Vier Tage lang kämpften die Betroffenen mit den Folgen des Stromausfalls. Und was tat der Regierende Bürgermeister Kai Wegner? Er war zunächst wie vom Erdboden verschluckt, arbeitete später vom Homeoffice aus und gönnte sich zwischendurch eine Tennispause, die für erheblichen medialen Aufruhr sorgte. Die Ausrufung einer „Großschadenslage" auf Landesebene wurde verschleppt – ein Krisenmanagement, das diesen Namen kaum verdient.

Symptom eines tieferliegenden Problems

Was sich in Berlin abspielt, ist mehr als eine Aneinanderreihung unglücklicher Zufälle. Es ist das Symptom einer Politik, die jahrelang die Augen vor den drängenden Problemen der Infrastruktur verschlossen hat. Während man sich in den Amtsstuben mit Gendersternchen und Klimazielen beschäftigte, verrottete im Hintergrund das Fundament einer funktionierenden Gesellschaft.

Die kritische Infrastruktur – Stromnetze, Kommunikationssysteme, Rettungsdienste – bildet das Rückgrat jeder modernen Zivilisation. Wenn dieses Rückgrat bröckelt, steht mehr auf dem Spiel als nur der Komfort der Bürger. Es geht um Menschenleben, um Sicherheit, um das grundlegende Vertrauen in den Staat.

Ein Weckruf, der verhallen wird?

Die Frage, die sich aufdrängt, lautet: Wird dieser erneute Vorfall endlich zum Umdenken führen? Die Erfahrung lehrt uns leider, dass die Wahrscheinlichkeit gering ist. Zu oft wurden Warnzeichen ignoriert, zu oft wurde auf Verschleiß gefahren, zu oft wurden Investitionen in die Zukunft zugunsten kurzfristiger politischer Projekte geopfert.

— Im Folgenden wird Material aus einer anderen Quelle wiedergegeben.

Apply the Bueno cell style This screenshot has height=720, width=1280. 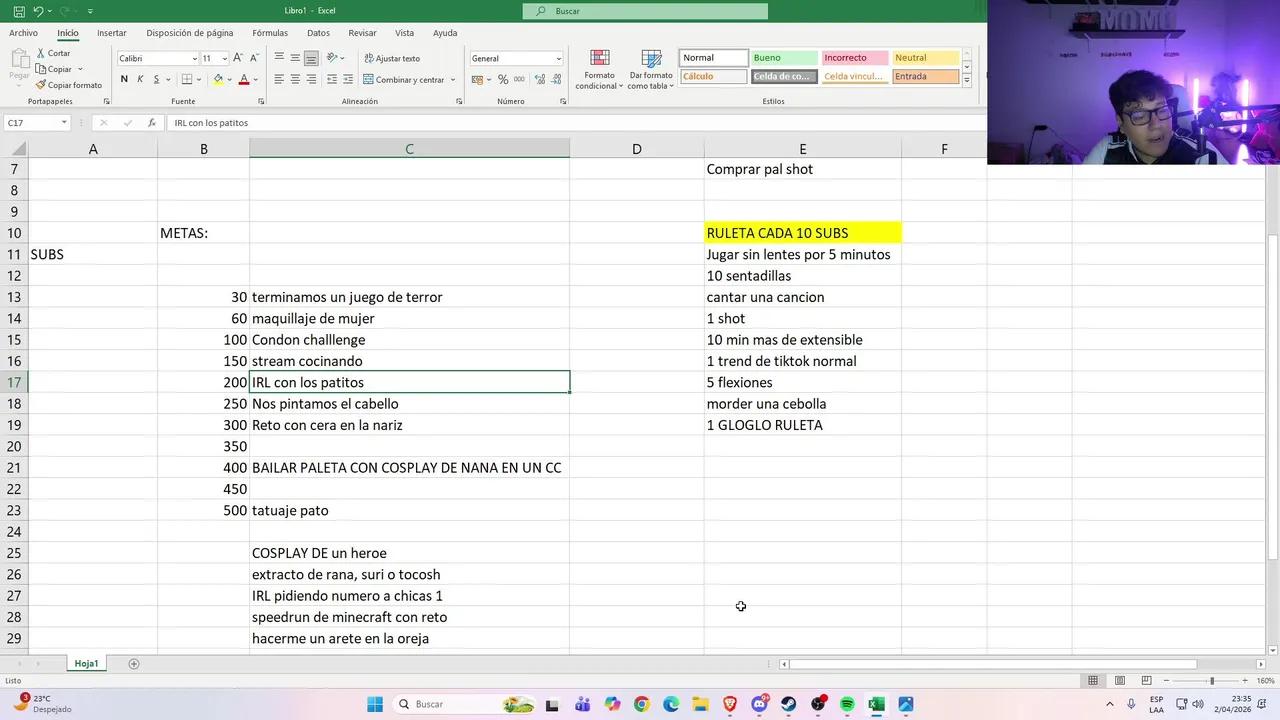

Berlin, einst Symbol deutscher Einheit und Aufbruchsstimmung, droht zum Mahnmal politischen Versagens zu werden. Die Bürger dieser Stadt – und letztlich alle Deutschen – haben Besseres verdient als eine Politik, die erst handelt, wenn das Kind bereits in den Brunnen gefallen ist. Vielleicht sogar mehrfach.

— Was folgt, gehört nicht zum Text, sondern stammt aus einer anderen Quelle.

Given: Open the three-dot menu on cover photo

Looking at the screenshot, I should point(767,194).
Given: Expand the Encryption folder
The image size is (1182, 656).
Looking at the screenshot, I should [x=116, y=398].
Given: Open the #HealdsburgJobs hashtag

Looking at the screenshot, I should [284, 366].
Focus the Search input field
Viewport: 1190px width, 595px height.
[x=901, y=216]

„Telefone tot, Outlook ist ausgefallen – Man hat Sofortmaßnahmen ergriffen, eine Ausweichleitstelle wurde mit sechs Kollegen besetzt – Die Suche nach dem Problem läuft, ist natürlich ein echter Super-GAU"

Diese Worte von Benjamin Jendro sollten als Weckruf verstanden werden. Doch ob sie gehört werden, steht auf einem anderen Blatt. Die Berliner jedenfalls dürften sich fragen, ob sie sich im Ernstfall noch auf ihre Rettungsdienste verlassen können – oder ob der nächste Stromausfall nicht doch zur echten Katastrophe wird.